WTBS-LD, virtual and VHF digital channel 6, is a low-powered television station licensed to Atlanta, Georgia, United States. The station has been owned by Prism Broadcasting since 1991. The station's transmitter and antenna are located in downtown Atlanta atop the American Tower Site located at 315 Chester Avenue, Atlanta.

The original WTBS-LD, virtual channel 26 (UHF digital channel 30), was a low-powered Estrella TV-affiliated television station also licensed to Atlanta. The station, which broadcast six subchannels, was a digital satellite of the current WTBS-LD, then known as WTBS-LP.

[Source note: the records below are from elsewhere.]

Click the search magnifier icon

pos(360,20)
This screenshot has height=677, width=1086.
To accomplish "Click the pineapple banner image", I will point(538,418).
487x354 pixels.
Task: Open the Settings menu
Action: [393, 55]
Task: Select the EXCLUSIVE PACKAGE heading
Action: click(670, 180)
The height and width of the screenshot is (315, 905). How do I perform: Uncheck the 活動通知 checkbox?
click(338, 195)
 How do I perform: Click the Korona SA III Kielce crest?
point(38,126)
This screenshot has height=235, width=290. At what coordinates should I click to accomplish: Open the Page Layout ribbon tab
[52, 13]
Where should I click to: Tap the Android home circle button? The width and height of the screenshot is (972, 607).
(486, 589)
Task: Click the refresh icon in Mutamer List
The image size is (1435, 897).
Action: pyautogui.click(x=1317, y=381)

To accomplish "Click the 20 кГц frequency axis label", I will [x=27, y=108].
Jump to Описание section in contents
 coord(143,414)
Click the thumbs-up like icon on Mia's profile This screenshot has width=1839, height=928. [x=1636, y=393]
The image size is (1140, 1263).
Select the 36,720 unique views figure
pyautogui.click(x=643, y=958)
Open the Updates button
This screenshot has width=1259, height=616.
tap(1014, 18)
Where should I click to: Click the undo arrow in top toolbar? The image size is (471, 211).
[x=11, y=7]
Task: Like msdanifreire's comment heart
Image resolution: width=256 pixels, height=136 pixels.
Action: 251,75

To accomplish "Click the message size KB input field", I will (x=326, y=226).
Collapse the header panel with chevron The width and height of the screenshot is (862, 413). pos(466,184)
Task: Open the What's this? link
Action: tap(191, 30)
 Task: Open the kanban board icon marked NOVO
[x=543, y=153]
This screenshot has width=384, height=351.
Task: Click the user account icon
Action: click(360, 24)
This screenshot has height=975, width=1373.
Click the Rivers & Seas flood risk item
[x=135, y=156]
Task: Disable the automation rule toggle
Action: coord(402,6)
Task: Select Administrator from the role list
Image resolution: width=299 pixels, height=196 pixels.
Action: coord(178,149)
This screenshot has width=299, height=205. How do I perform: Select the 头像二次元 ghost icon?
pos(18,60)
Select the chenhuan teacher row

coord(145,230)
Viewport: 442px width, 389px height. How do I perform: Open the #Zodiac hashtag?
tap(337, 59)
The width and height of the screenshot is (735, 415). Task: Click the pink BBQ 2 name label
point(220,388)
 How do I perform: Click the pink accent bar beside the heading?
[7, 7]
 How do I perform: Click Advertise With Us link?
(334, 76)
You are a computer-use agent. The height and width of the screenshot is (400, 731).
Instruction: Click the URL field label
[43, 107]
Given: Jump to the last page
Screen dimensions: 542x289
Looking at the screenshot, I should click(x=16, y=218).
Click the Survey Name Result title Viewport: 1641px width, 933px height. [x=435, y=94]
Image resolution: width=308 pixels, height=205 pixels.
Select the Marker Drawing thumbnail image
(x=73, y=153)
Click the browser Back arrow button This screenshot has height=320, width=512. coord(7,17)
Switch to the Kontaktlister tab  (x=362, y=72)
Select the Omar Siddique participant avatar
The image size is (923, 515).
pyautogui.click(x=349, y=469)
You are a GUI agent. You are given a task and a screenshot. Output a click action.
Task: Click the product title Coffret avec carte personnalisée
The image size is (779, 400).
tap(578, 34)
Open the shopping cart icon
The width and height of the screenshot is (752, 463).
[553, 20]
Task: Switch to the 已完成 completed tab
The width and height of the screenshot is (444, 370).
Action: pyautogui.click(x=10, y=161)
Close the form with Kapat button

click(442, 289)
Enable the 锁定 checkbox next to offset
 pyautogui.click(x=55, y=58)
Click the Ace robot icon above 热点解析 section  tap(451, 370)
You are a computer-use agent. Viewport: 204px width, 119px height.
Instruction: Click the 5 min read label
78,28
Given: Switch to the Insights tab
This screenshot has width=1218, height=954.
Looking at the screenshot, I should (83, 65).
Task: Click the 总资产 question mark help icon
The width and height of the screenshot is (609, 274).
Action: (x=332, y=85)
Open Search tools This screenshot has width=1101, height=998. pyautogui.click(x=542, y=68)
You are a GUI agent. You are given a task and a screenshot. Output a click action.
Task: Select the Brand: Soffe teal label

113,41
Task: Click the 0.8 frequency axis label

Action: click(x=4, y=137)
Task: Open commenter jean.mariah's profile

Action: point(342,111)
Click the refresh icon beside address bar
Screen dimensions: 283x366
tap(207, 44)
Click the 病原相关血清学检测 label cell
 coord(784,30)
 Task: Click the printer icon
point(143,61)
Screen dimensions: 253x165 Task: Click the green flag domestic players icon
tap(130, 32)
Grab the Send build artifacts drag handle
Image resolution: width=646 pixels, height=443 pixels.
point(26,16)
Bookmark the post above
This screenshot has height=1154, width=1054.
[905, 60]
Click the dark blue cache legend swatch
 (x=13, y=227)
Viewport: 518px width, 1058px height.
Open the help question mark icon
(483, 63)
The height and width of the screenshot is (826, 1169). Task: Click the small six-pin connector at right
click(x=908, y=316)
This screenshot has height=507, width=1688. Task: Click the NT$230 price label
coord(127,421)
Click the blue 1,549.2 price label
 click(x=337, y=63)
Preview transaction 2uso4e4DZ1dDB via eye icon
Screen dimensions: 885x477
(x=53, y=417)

The digital transmitter, which signed on in early January 2011, was, with its sister station WANN-CD, located just northeast of the city on one of the two large towers on Briarcliff Road, at the same site along with Independent station WPCH-TV (channel 17), Univision affiliate WUVG-DT (channel 34), CBS affiliate WANF (channel 46), TBN affiliate WHSG-TV (channel 63), and several other stations.

The original WTBS-LD's license was cancelled by the Federal Communications Commission on March 17, 2021.

History
The station signed on as W56CD in Rome, Georgia; then W26BT; WANX-LP in January 2000; and WTBS-LP on October 15, 2007. The WANX call letters were formerly used by CBS affiliate WANF.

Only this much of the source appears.